The overarching work fits in well to the off-stated “live-work-play” motif of FivePoint and the area’s other top developers.

OC can’t just tell companies to come, and bring the kids, saying “it’s a cool place. We have to show them,” Haddad told the Balboa Bay crowd assembled. OC needs to “check every box” it can.

“A city is being built there,” Carpou said.

Giving

FivePoint gave $1 million to Irvine Public Schools Foundation, led by CEO and President Neda Eaton, this fall.

Roughly concurrent with the OCTANe event, it gave another $1 million to USC’s Sol Price School of Public Policy to help others do what FivePoint is doing in Irvine, and in other massive projects in the state: “create the vision of sustainable communities.”

Haddad, an émigré from war-torn Lebanon, addressed minority grads of USC’s Lusk Center for Real Estate in 2018 urging them to push the limits of their ideas. “I stand before you as proof” it can work, he said.

Growing Young

OC both is and isn’t getting any younger.

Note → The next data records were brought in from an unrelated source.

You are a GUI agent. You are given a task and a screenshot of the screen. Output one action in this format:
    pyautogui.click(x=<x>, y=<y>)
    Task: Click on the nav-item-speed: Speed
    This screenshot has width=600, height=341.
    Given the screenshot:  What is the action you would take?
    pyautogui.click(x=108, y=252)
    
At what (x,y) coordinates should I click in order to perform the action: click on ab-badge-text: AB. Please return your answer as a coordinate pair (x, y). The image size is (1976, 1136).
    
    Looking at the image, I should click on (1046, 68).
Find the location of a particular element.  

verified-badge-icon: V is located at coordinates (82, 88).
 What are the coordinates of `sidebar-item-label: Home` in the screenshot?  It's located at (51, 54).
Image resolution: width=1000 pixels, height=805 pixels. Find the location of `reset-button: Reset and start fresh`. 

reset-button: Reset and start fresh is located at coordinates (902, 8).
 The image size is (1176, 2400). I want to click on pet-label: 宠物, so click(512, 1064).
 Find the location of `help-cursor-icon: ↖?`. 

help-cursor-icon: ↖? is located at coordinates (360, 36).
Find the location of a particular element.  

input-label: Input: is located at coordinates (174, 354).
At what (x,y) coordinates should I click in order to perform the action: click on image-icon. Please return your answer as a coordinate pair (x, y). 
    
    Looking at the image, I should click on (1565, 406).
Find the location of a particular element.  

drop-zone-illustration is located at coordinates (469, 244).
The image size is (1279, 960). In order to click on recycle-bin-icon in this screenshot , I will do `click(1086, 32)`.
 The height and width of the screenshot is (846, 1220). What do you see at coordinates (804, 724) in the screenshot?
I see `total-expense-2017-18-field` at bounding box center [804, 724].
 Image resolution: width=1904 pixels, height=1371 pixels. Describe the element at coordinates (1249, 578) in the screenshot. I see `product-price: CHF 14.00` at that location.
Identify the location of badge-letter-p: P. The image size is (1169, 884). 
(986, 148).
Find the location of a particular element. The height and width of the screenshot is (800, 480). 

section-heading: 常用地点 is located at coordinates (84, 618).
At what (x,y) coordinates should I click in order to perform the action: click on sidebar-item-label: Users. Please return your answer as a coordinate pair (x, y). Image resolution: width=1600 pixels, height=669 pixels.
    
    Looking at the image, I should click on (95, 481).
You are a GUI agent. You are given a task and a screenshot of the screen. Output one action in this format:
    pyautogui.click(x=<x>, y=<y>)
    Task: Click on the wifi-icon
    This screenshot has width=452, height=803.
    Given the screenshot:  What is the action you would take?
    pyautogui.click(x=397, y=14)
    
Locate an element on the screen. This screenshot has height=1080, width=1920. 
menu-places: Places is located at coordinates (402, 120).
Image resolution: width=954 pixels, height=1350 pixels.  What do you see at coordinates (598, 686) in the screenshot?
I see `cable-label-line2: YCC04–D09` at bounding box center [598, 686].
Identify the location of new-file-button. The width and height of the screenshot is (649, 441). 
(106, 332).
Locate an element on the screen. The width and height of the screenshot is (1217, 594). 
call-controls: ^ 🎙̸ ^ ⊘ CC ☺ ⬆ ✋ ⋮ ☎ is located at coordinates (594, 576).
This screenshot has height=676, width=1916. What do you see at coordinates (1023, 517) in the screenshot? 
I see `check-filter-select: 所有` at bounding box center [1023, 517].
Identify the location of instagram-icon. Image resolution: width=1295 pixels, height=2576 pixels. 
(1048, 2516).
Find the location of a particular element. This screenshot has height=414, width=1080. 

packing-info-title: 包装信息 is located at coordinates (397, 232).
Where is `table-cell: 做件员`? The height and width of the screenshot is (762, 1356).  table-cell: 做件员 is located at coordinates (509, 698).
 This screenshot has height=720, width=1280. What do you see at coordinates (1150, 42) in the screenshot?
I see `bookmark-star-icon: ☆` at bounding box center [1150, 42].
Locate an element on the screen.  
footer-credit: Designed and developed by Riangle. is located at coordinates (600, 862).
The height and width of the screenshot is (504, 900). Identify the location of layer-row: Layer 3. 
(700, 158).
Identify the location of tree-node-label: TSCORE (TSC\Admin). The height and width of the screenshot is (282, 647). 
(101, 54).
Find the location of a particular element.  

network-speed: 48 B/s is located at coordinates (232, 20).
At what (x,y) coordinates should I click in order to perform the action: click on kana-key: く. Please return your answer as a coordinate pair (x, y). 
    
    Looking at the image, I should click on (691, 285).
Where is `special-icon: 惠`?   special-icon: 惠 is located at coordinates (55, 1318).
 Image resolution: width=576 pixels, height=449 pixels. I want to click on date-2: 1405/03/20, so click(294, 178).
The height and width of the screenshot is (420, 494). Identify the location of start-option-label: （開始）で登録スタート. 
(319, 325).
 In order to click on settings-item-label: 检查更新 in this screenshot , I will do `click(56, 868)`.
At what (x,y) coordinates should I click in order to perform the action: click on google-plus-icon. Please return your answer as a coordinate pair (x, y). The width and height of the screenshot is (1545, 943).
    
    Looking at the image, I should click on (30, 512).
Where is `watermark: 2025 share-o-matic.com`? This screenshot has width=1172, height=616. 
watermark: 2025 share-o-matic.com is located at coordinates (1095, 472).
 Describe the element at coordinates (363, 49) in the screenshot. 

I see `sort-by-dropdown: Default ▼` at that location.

The amphitheater—which FivePoint sponsors but does not run—has hosted millennial-aged acts but its roster also included more established acts such as Santana, Doobie Brothers, UB40, Morrissey, Interpol, Elvis Costello, Hootie & the Blowfish, and Blondie.

In short, FivePoint knows it needs both an OCTANe and a City of Hope.

OCTANe-affiliated companies—another FivePoint nonprofit partnership—raised more than $300 million in the first half of the year; more than 500 entrepreneurs have used the group’s SBDC, LaunchPad.

City of Hope is a $1 billion effort planned for a 2021 opening and 2025 “fully operational” status, a cancer-focused research hospital including chemotherapy, radiation, surgical oncology, ambulatory surgery, personalized medicine, clinical trials, and, City of Hope President Robert Stone has said, drug manufacturing, on a dozen acres of land.

FivePoint’s overarching effort to pull generations together into a life, was evidenced in another charitable push this year, the recording of life stories for a Library of Congress storytelling project this summer, in which Haddad’s tale was drawn out in an interview by his daughter, Serene, who also works at FivePoint.

As the obvious plan—build a city—takes shape with specifics, Haddad’s got things to say and people are listening.

Companies can’t get complacent, he said in September. In that direction lays the sclerotic dragon of obsolescence.

“People who hear me,” he told the Balboa Bay crowd, “know I am on a mission.”